— START OF EXTRACTED DATA —

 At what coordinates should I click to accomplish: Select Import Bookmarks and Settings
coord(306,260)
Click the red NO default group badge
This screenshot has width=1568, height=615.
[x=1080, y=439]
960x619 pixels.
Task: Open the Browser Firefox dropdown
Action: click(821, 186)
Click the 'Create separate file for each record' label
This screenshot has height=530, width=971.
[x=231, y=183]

— END OF EXTRACTED DATA —

**WHAT NEEDS TO BE DONE:** Turn the entries above into a Markdown table with columns Row and Line, one numbered row per line and no rows for blank lines.

**WRITTEN SOLUTION:**
| Row | Line |
|---|---|
| 1 |  At what coordinates should I click to accomplish: Select Import Bookmarks and Settings |
| 2 | coord(306,260) |
| 3 | Click the red NO default group badge |
| 4 | This screenshot has width=1568, height=615. |
| 5 | [x=1080, y=439] |
| 6 | 960x619 pixels. |
| 7 | Task: Open the Browser Firefox dropdown |
| 8 | Action: click(821, 186) |
| 9 | Click the 'Create separate file for each record' label |
| 10 | This screenshot has height=530, width=971. |
| 11 | [x=231, y=183] |